Task instructions:
[1] According to the Lena Waithe profile, which award did the "Thanksgiving" episode win Waithe?
[2] Reproduce verbatim the portion of the Lena Waithe profile from "The writer, producer, and" to "do so, ever.".

Excerpted passage:
The writer, producer, and actor co-wrote one of Master of None’s best episodes to date with season two’s “Thanksgiving,” an ambitious retrospective of her character’s life over several holidays in which she struggles to get her mother (played by Angela Bassett!) to accept that her daughter is gay. The episode went on to win Waithe an Emmy for Comedy Writing — making her the first black woman to do so, ever.
Meanwhile, Waithe was developing her own drama. In creating, writing, and producing The Chi — premiering tonight on Showtime — Waithe has made an empathetic love letter to the South Side of Chicago, the place she grew up that has become a frequent target of oblivious disdain.
And when the new year rolled around, Waithe was announced as one of the 300 women in Hollywood who’ve come together to form Time’s Up, an initiative to combat sexual harassment and workplace abuse across multiple industries that has already raised $15 million to act as a legal fund for victims who want to fight back against abusive situations, but are unable to do so on their own.
The supportive structure of Time’s Up goes hand in hand with Waithe’s personal ethos. As she told me in an interview at Showtime’s press tour for The Chi — held the day before the Golden Globes, where Waithe and many other attendees will be wearing black in support of the #MeToo movement — she has no interest in basking in her own success without offering a ladder to other marginalized voices who need help in order to get where she is now.
“We’re going to put our money where our mouths are to help make sure new writers’ projects have the funding and the development they need before they get taken out to the market,” Waithe said. Through her own production company, she hopes to encourage potential buyers to shift their perspective from “We want to be in the Lena Waithe business!” to “Lena Waithe has great taste!”

(Stored records)
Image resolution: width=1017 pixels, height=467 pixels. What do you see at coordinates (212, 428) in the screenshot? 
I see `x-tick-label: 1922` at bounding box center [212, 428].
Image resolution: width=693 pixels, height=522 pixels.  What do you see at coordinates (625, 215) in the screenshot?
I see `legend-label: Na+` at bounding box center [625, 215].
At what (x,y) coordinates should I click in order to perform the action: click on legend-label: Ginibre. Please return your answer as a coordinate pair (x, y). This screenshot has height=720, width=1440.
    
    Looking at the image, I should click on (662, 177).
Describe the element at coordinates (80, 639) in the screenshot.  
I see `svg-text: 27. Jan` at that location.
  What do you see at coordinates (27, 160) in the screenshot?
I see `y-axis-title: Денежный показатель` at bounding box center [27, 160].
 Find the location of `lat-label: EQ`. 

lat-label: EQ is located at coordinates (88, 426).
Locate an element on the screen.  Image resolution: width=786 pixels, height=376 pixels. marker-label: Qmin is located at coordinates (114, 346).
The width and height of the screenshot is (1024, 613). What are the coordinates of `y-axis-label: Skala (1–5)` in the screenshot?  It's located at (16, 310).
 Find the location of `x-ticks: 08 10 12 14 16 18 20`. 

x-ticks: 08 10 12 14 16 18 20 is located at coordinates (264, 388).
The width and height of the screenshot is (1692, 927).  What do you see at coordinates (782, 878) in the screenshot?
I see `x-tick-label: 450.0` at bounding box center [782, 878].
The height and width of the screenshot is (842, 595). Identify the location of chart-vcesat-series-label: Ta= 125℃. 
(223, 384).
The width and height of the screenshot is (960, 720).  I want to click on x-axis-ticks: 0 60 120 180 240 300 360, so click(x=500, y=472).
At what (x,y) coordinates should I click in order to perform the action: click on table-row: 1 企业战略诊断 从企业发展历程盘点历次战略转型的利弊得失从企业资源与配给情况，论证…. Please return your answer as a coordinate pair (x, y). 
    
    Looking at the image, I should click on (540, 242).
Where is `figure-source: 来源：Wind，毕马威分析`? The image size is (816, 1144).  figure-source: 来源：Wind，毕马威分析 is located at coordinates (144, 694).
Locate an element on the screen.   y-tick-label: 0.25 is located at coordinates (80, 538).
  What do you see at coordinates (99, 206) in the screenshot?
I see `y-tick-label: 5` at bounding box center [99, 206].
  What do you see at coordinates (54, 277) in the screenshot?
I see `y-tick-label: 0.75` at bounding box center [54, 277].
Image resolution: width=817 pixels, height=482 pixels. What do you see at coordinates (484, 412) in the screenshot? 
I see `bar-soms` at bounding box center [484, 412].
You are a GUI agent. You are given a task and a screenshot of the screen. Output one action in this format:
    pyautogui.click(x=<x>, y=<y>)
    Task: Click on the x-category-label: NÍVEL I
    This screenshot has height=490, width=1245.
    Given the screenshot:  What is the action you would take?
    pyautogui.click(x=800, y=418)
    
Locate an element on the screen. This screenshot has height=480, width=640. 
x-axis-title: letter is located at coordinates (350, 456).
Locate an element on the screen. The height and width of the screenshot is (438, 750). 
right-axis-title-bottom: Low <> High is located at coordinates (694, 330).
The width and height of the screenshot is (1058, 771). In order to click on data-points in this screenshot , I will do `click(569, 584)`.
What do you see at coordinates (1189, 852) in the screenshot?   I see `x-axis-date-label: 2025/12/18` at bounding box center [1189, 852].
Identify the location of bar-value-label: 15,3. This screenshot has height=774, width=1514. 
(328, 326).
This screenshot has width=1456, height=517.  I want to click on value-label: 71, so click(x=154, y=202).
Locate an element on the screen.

Written answers:
[1] An Emmy for Comedy Writing.

[2]
The writer, producer, and actor co-wrote one of Master of None’s best episodes to date with season two’s “Thanksgiving,” an ambitious retrospective of her character’s life over several holidays in which she struggles to get her mother (played by Angela Bassett!) to accept that her daughter is gay. The episode went on to win Waithe an Emmy for Comedy Writing — making her the first black woman to do so, ever.